3月〜4月にかけて見た映画は結構「あたり」だったのに、感想を書くヒマがないままに時は過ぎ、ああ、もうこの映画も上映終了間際じゃないですか…。
SF大作は、いかなホームシアターとて迫力不足になるのがオチですので、気になる人はできれば劇場に見に行ってください。
というわけで、「ジャンパー」ですが、何だかとても評判が悪いみたいですね。どうしてなんでしょう?私には大変面白かったんですが…。
命の危険に直面した時、瞬間移動の能力に目覚めた少年・デイヴィット。律儀にも、フツーの小市民がこういう力を手に入れたら何をしでかすかを一から十まで再現してくれる男なのが気に入りました。
だって誰にも気づかれずに何千キロも移動できるんですよ!そりゃ、隣の部屋にある冷蔵庫の飲み物を取るのに、テレポートしちゃったりしますわな。
あの「ダースベーダー」アナキンの役が染みついてしまったのか、主役のヘイデン・クリステンセンが何をやっても必要以上にダークな印象を与えてしまうのでマズかったのでしょうか。

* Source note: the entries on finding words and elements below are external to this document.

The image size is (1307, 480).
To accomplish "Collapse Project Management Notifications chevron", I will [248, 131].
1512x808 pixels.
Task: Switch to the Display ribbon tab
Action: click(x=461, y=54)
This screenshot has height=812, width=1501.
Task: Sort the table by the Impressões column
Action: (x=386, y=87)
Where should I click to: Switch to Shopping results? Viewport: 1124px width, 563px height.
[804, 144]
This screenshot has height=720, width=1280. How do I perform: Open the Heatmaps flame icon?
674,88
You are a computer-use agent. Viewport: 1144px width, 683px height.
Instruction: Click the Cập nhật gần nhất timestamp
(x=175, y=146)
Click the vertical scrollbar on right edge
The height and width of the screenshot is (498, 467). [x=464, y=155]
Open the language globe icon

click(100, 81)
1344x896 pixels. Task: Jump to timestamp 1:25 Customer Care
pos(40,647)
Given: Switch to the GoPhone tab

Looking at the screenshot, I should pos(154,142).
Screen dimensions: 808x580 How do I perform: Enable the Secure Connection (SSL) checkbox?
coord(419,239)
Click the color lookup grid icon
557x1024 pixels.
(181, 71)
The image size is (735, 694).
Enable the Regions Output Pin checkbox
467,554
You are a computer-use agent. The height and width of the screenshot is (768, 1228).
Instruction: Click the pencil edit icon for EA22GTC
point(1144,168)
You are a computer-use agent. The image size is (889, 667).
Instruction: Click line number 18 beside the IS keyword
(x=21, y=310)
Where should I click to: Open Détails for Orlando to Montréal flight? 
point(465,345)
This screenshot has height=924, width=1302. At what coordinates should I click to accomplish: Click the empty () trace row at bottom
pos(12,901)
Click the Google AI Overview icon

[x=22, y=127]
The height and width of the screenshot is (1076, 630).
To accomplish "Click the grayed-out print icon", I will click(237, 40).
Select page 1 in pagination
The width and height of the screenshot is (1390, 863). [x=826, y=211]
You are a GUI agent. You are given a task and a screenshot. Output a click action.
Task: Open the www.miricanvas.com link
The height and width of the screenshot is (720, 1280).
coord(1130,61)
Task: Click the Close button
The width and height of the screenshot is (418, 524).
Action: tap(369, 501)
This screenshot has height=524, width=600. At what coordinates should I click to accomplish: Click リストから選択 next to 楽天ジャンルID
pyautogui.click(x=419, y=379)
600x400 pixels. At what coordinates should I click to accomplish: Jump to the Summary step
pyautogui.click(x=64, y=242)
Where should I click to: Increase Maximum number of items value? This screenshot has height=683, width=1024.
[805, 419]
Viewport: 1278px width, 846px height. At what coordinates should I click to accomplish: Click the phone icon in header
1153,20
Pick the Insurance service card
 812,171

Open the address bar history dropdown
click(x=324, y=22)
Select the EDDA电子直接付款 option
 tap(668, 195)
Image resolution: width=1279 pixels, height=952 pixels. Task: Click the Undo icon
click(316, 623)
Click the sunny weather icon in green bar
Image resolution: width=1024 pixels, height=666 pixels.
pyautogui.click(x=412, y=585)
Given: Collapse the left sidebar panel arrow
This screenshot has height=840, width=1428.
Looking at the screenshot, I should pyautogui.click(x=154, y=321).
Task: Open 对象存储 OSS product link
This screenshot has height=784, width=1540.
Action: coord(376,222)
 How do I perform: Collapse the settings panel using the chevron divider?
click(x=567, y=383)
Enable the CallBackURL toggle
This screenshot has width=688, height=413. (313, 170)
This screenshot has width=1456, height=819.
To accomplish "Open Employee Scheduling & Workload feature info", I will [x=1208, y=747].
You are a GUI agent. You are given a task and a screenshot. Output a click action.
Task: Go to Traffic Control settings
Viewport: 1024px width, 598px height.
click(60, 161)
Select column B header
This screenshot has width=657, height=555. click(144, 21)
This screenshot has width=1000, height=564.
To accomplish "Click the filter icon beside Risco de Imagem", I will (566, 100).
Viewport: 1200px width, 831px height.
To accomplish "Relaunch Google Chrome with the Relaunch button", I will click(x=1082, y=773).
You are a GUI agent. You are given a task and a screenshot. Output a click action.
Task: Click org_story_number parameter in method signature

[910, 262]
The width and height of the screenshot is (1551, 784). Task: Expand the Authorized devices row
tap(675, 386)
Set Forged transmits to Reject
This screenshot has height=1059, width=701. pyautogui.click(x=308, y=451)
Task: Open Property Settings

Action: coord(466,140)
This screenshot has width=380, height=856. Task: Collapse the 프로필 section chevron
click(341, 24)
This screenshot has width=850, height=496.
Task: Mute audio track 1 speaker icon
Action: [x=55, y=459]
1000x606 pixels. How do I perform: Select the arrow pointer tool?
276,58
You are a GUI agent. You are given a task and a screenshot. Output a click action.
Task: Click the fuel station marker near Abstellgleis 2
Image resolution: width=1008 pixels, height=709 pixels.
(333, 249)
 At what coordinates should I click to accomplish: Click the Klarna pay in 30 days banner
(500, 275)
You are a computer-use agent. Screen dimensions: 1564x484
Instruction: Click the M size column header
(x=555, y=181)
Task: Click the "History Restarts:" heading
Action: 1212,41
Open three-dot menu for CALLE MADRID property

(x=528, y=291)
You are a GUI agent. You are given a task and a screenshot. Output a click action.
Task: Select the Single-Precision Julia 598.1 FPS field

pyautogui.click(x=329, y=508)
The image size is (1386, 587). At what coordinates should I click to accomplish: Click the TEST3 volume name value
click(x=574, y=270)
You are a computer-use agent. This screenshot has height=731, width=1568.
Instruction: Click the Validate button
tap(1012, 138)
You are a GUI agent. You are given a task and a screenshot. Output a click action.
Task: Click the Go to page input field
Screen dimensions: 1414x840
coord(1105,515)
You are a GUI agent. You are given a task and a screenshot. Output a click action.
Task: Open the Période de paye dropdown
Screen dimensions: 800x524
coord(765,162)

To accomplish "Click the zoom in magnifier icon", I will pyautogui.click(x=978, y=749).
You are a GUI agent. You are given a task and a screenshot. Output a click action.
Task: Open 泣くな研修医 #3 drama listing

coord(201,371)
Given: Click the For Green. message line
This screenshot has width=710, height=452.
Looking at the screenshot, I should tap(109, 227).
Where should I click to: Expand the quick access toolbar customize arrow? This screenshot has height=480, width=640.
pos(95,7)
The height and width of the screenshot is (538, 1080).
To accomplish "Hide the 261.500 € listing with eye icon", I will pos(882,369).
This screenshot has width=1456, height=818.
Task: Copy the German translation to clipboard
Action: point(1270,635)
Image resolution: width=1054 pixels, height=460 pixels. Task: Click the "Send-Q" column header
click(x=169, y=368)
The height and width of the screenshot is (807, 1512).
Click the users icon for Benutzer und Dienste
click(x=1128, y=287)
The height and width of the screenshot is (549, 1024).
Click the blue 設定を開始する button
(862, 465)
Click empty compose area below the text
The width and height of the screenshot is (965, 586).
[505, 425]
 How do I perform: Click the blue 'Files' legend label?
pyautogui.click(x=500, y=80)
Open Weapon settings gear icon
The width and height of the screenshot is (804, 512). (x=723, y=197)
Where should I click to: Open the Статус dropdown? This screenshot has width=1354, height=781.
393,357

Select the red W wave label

それとも、「ジェダイ・マスター」とまたもや宿命の対決を始めたのがマズかったのか?
それはともかく、なんでこんなことになってるのか、一体どうしてこんなことが出来るのかなどの説明は一切なく、(後半にちょっと解説がありますが、あんなの説明にもなっていない)、観客はデヴィッドと同じ困惑にいきなり投げ込まれてしまうわけです。
そこへ、ジェダイ・マスターが襲ってきたら、そりゃ逃げるっきゃないでしょう!他にどうします?
かくして、地球をまたにかけた鬼ごっこ&破壊活動が展開するわけであります。もうストーリーとか何とかそっちのけで、とにかく忙しい。監督さんの前作「Mr.&Mr.スミス」を彷彿とさせます。
しかーし!私のハートをわしづかみにしたのは、主役のヘイデン君ではございませんでした。いきなり途中から登場する、さらに切れてるキャラ、妙な英語をしゃべるこのグリフィン君に、視線はクギづけです。ヘイデン君に輪をかけてオレ様だけが大事なこの男、何だかどっかで見たような気がする。一体、誰だったっけ…?
結局最後まで彼の名前が思いだせず、終わってからチラシを見てようやくおおっ!とナゾが解けた次第(名前は伏せますが、かなり驚いた)。いやー、最高でしたね。イギリスのその辺にいるチンケな若者というイメージにピッタリハマってました。この映画、見て良かったと思えたのも、彼のおかげが大きいです。
さて、これまでバッドマンとかスポーンとか、ダークヒーローが主役の映画は数々ありましたが、ここまでジコチューな連中が主役な映画もそうそうないんじゃないでしょうか。たぶん、受けなかった一番の原因はそこだと思うけど、でも考えてみてくださいよ。
たぶん、同じ境遇だったら、世の中の80%くらい以上の人たちが、デヴィッドやらギリフィンやらと同じような情けない行動を取るんじゃないでしょうか。等身大の主人公とかいうけど、ここまで綺麗事じゃないリアルな人物像ってあまりなかった気がします。
神ならぬ身で神のごとき能力を持つ彼らジャンパーに憤り、彼らを狩る、「正義の味方」?も登場しますが、そういった存在も、いかにもありそうでちょっと怖い…。私はこの映画の続編、かなり見てみたいです。
あっちこっちで突撃ロケをしたそうで、東京のシーンもあります。
渋谷の街中を歩いて角を曲がったら次のカットが銀座だったんだけど(笑)、カメラまでテレポート能力を身につけたのか?